Et l’écrivain Claude Frochaux lui-même, entré en littérature la trentaine passée avec un roman préfigurant une œuvre singulière, intitulé Le lustre du grand théâtre et parrainé par le seigneur du style qu’était André Pieyre de Mandiargues ? « Le lustre représentait bien cette menace magnifique que je sentais au-dessus de moi, qui pourrait me tomber dessus et que j’imaginais me traverser sans me blesser… En fait, je me suis toujours senti vulnérable», ajoute ce doux subversif qui n’en défia pas moins l’ordre établi (dont témoigne le délectable récit d’Aujourd’hui je ne vais à l’école) pour s’en prendre à l’être sans doute le plus compliqué de la Création, identifié sous le nom de Dieu.
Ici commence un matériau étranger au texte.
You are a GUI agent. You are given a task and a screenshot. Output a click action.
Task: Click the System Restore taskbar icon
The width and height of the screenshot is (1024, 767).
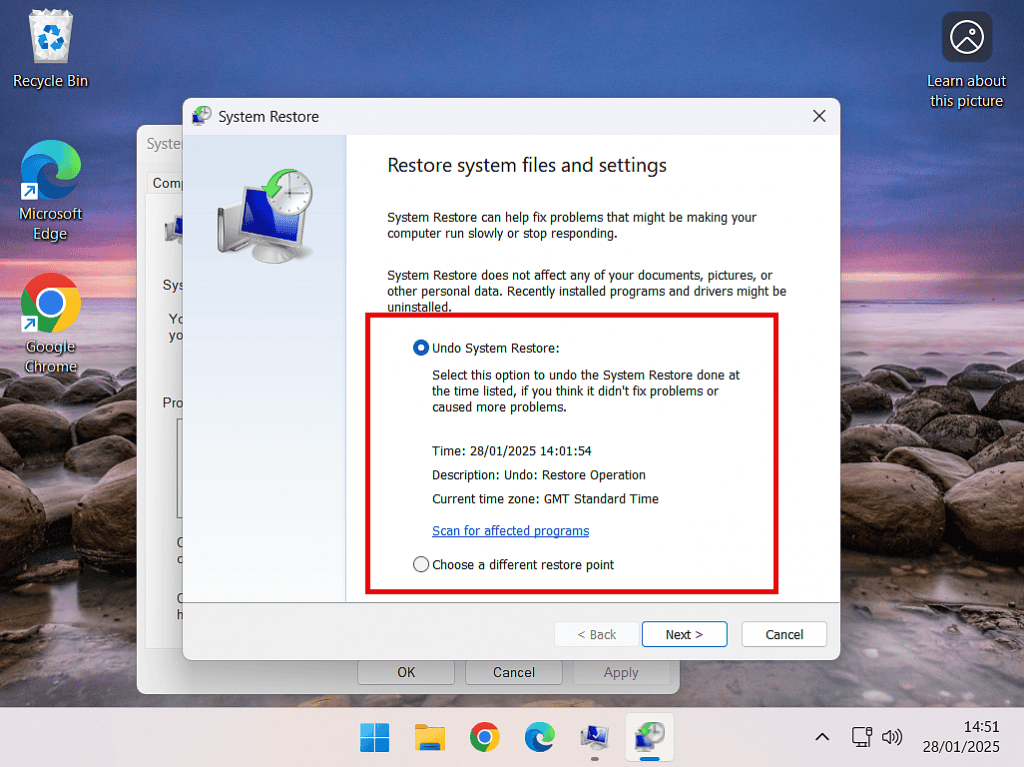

«À vrai dire je n’ai rien contre Dieu », précise alors l’auteur de l’immense et dérangeant Homme seul, qui vient d’aggraver son cas avec L’Homme religieux. «Si j’ai perdu la foi à 18 ans, le sujet m’a toujours passionné. J’ai toujours voulu savoir « comment ça marche », et le fait est qu’en tuant nos dieux nous avons réduit nos cerveaux, car la religion a bel et bien été le tremplin de notre plus haute imagination et de la grandeur humaine »…

Portrait photographique: Patrick Martin.
DATES
1935 Naissance à Berne, de parents neuchâtelois.
1954 Apprentissage de libraire à Lausanne
1956-64. Libraire à Zurich, Londres (Foyles) et Genève. Voyage au Moyen-Orient avec Jean-Jacques Langendorf.
1961-62 Attentat anarchiste contre le consulat d’Espagne à Genève. Procès et prison.
1962-64 Libraire à Paris, au Palimugre.
1967 Le lustre du grand théâtre, premier roman, paraît au Seuil. Dix livres, romans et essais, suivront, tous à L’Age d’Homme.
1965-68 Reprend la librairie Rieben à Lausanne.
1979 Naissance de Sylvain, suivi de Marc en 1981.
1996 Parution de L’Homme seul, essai. Prix Lipp 1997.
1968-2001 Editeur avec Vladimir Dimitrijevic, à L’Âge d’Homme.